A Love Letter to AMPT

June 3, 2020. 

74 days since the state of IL is on lockdown due to the unprecedented COVID-19 pandemic. 9 days earlier, the murder of George Floyd in Minneapolis, Mn. 3 hours after calls and emails regarding local youth-led actions protesting anti-Black, state sanctioned violence. I sit at my dining room table, preparing to meet with the board of AMPT in the final phase of my interview process for the founding Executive Director position. Nervous, but excited, I share about my experiences, commitments to Chicago, hopes for the future. And then the heaviness in my chest is unbearable and the lump in my throat too thick to swallow. The only way out is through a tearful plea to use this moment in history to do more. To unapologetically love people of color and serve them in the way they deserve. To center them and not be afraid to be different. I left that call sure that I’d blown it. That I hadn’t held my cards close enough to my chest and that I allowed my full humanity to be seen by a group of strangers. 

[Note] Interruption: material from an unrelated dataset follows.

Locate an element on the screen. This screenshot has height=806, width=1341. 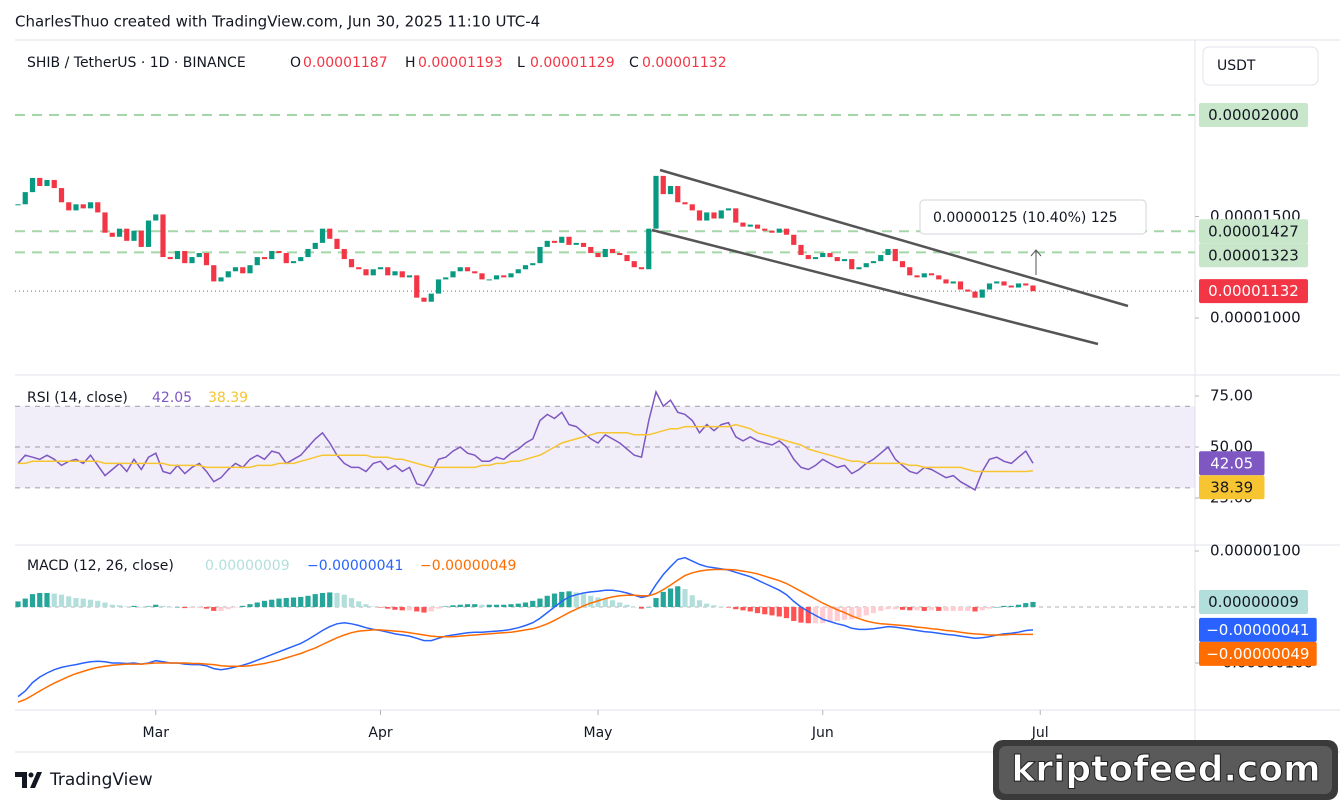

I was completely caught off guard when I received the offer to become AMPT’s founding executive director. It was also the moment that I was clear on how I needed to lead. 

And the rest has been a blur. 

AMPT is an ongoing love letter to the city of Chicago. To Little Village and Auburn Gresham. Hermosa and Englewood. South Shore, Austin, Woodlawn. Brighton Park, Humboldt Park, Marquette Park. It is the tangible belief that communities of color are the experts of our own experience. That we possess the power and answers. That we are enough. 

In 5 years, AMPT has built transformational relationships with the most incredible leaders in our city. Nonprofit leaders, consultants, philanthropists. We have created an ecosystem of care, disruption and camaraderie. We encourage imagination. Ask why. Dream of the world we want and work hard to create the tactile experiences to get us there. 

This doesn't happen by accident. Nor in isolation. We've been unapologetic about naming the ways white supremacist dominant culture has been socialized into every aspect of our lives. We make it a point to pause, question it, push back against it and to discover other ways of being. "Get comfortable with being uncomfortable" was a slogan written at the top of my dry erase board regularly. I cannot reimagine when I'm unwilling to look at what's in front of me. 

And that's hard. It's not convenient. And it's surely not the express route to developing programming and metrics to write into reports. And that has been part of my own process. Shedding the urgency of progress put onto me by a culture that produced it.

But that's when the beauty of community comes in. There's nothing like being held down by your people. I am eternally grateful for the partnership and trust given to us by Black and Latine leaders across the city who work with us to build something for us. Who feel ownership and responsibility to make AMPT what they want and need. To actively sit with us in our journey. AMPT belongs to them. To all of us. It is also a reminder that my accountability is to them, to us. Not to a grant report.

We are toddlers, as we like to say in the office. We have so much to learn, to grow, to experience. We are filled with energy, curiosity and love. We know how much this space means and we humbly accept our responsibility to it. 

Thank you, for making this blur, this love letter to Chicago, and these 5 years a reality. An organization built on community and dismantling systems oppressive culture doesn’t happen without trust. I hope you continue to trust us.

Because AMPT is just getting started.